The next season I managed to get into Nashville two days before the game, and had a blast getting my first true experience with the early interviews and hanging around the city an extra day after the win over Kentucky.

The year after, I promised Nikki (it was her first bowl trip) that she would have a blast, considering the bowl game the year before had a media suite with refreshments and free stuff for the media. Clemson wound up in the Belk Bowl in Charlotte, and even though the bowl didn’t have any type of media suite we were there for five days and got to hang out with the team at Lowe’s Motor Speedway. The biggest difference between those days and now? We did the pre-bowl press conference with the coaches in a very small pizzeria in downtown Charlotte. We interviewed Skip Holtz and Dabo Swinney as customers wandered in and out, wondering who the two guys in suits were with microphones in their faces.

The lowlight of that bowl game – other than the loss – concerned the media gift.

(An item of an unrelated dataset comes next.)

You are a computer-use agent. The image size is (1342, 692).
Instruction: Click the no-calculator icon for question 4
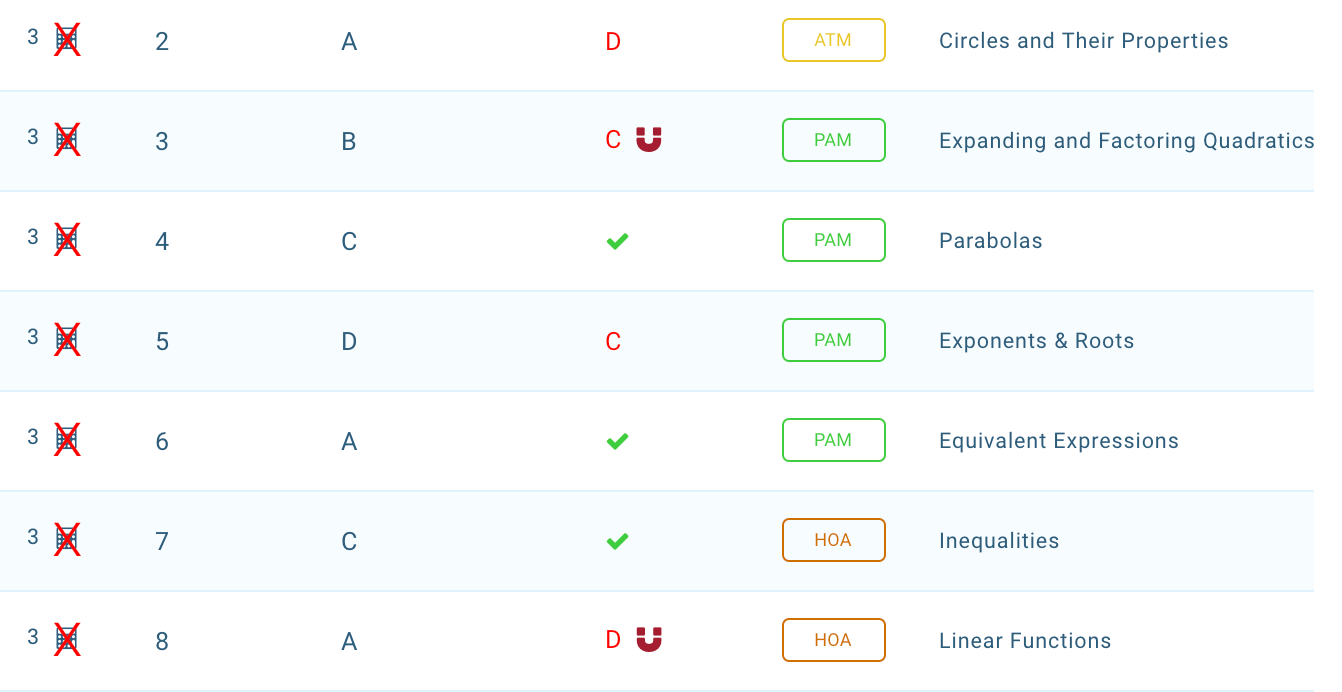(67, 240)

The media loves a gift, and we were told we would receive the gift at the stadium. We got to the stadium, and we were told the gifts would be handed out as soon as the game ended. Of course, the brilliant mind that concocted that plan didn’t take into consideration that media members have to do things like interviews, write stories and recaps as soon as the game ended. We all left the press box empty handed and watche as our media gifts left in the hands of the events staff people that worked the parking lots and elevators. You win some and lose some.

Things made a dramatic turn for the better the next season. The Tigers played in the Orange Bowl, and because Swinney took the team down about eight or nine days early, we went down that early and met the team’s plane at the airport. Because it was a BCS bowl, we were treated like kings, from a media party that featured “gambling” for prizes to a media room open every night with large screen televisions, endless food and an open bar. We were in heaven. I knew at that point that a Belk Bowl or Music City Bowl would never be enough, at least not from a spoiled media standpoint.

The Chick-fil-A Bowl against LSU was more of the same – we stayed in the Marquis in downtown Atlanta, were treated to box seats at a Falcons game, had another media room open most of the night with free everything and we were there multiple days. Heck, I was getting used to the high life.

Then came the Russell Athletic Bowl, and we had to leave South Carolina wo days before Christmas. The media hotel was a dump, and I tore all of the ligaments in my knee the day before the game trying to get equipment to and from the car. I struggled through the game, but hoped beyond hope Orlando wouldn’t be the destination anytime soon.

And then last year happened. We wound up back in Miami for the Orange Bowl, and we were once again treated like royalty. Just when I thought it couldn’t get any better from a media standpoint, it did. The Tigers beat Oklahoma to advance to the title game, we booked tickets midway through the fourth quarter of that game and wound up getting to Phoenix the day before the team.

The media hotel was the Marriott Camelback Inn, and Nikki and I had our own adobe room, complete with a sun porch and lounge chairs overlooking Camelback Mountain. The food in the media room was off the charts good – every meal – and every interview was handled right on the resort’s premises. We would walk out of room, through the flowers and the cactus, to whatever meal or media event was taking place. Heck, we even got a police escort to and from the stadium.

So, now we are headed back to Phoenix and those fabulous digs, and it’s my hope that we not only provide you with the news of the day, I can also blog a little bit and let you know about the trip, the events and let you see what a bowl trip looks like through our eyes.

It’s bowl season again, and it’s a far cry from the cockroaches of the Gator Bowl and the ineptness of the Belk Bowl. Let the fun begin.